Она опустила глаза и тихо заплакала. Разумеется, она подумала, что к
этому решению он пришел из-за ее любви к Дональду, предвидя, во что,
вероятно, выльется эта любовь. Однако она доказала свою преданность Фарфрэ,
овладев собой и высказавшись откровенно.
- Мне грустно, что вы так решили, - проговорила она с трудом. - Я,
вероятно... возможно... скоро выйду замуж за мистера Фарфрэ, но я не знала,
что вы этого не одобряете!
- Я одобряю все, чего тебе хочется, Иззи, - сказал Хенчард хрипло. - Да
если б и не одобрял, не все ли равно? Я хочу уйти. Мое присутствие может
осложнить твое положение в будущем; словом, лучше всего мне уйти.

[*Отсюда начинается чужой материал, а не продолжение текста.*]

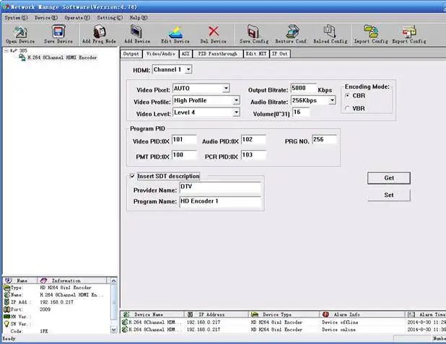
Task: Open the HDMI channel dropdown
Action: 188,69
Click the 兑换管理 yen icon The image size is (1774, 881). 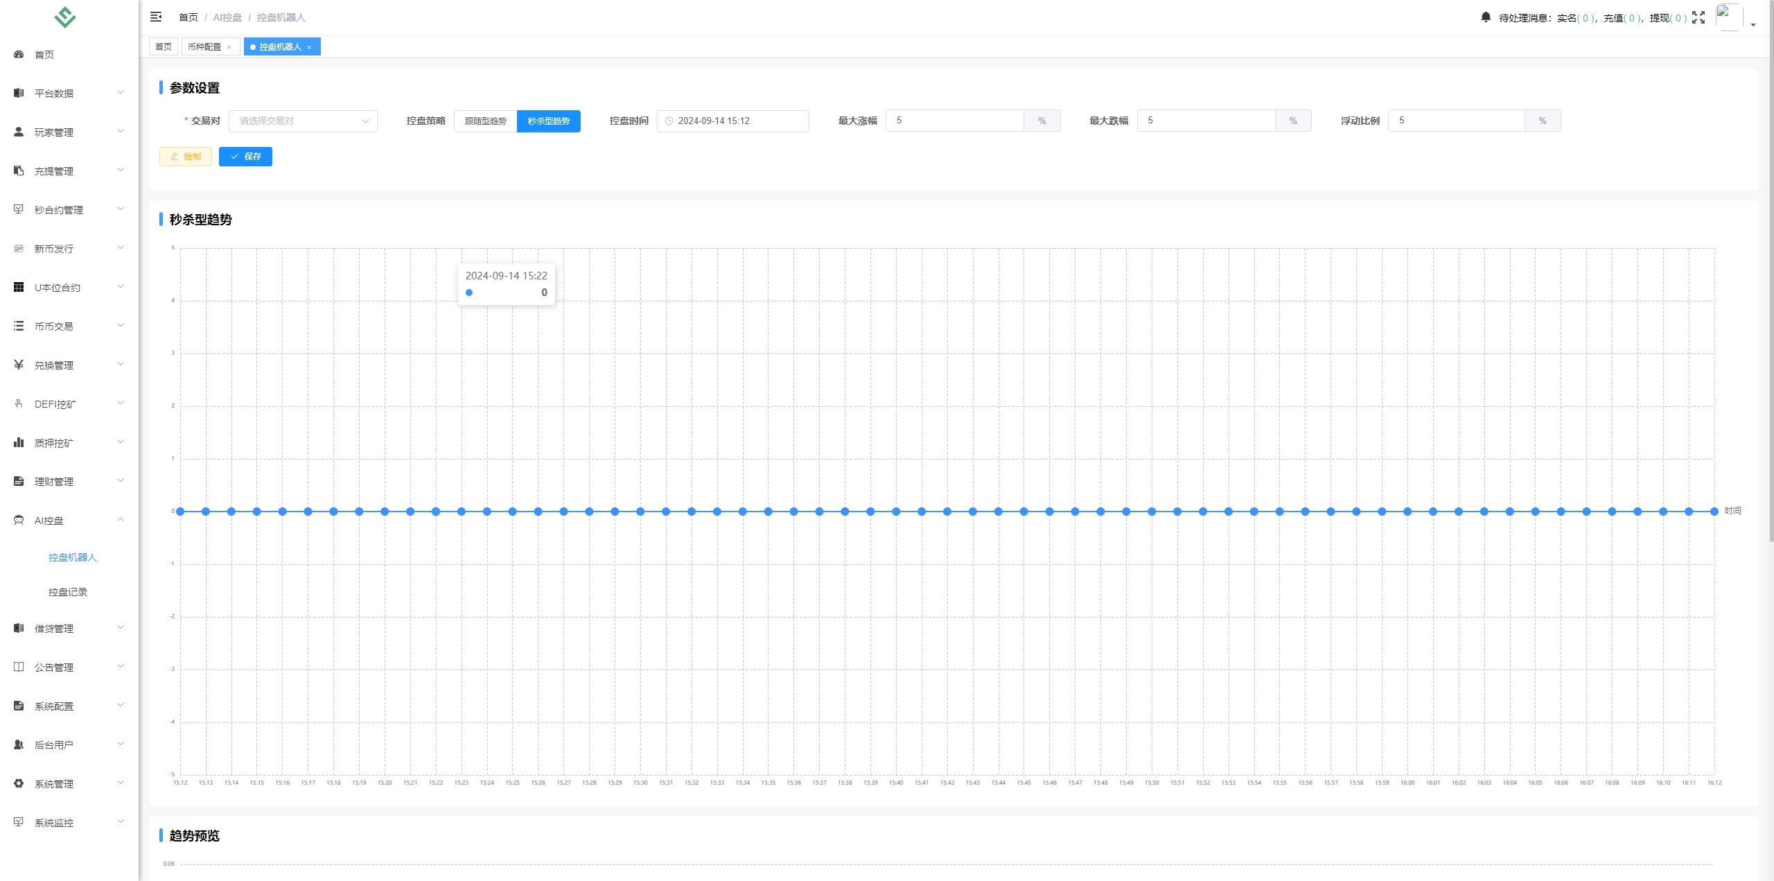(x=19, y=365)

Как она ни старалась, движимая привязанностью к Хенчарду, убедить его
отказаться от принятого решения, это ей не удалось, - не могла же она
убедить его в том, чего сама еще не знала: что она сможет заставить себя не
презирать его, обнаружив, что он ей всего только отчим, и заставить себя не
возненавидеть его, узнав, каким путем он сумел скрыть от нее правду. А он
был уверен, что она и не станет себя заставлять. и не было пока таких слов
или фактов, которыми можно было разуверить его.
- В таком случае, - сказала она наконец, - вы не сможете быть на моей
свадьбе, а это нехорошо.
- Я не хочу на ней быть... не хочу! - воскликнул он и добавил уже
мягче: - А ты все-таки иногда вспоминай обо мне, когда будешь жить новой
жизнью... вспомнишь, Иззи?.. Вспоминай обо мне, когда будешь женой самого
богатого, самого видного человека в городе, и пусть мои грехи, когда ты
узнаешь их все, не заставят тебя забыть, что, хоть я полюбил поздно, зато
полюбил сильно.
- Все это из-за Дональда! - промолвила она, всхлипывая.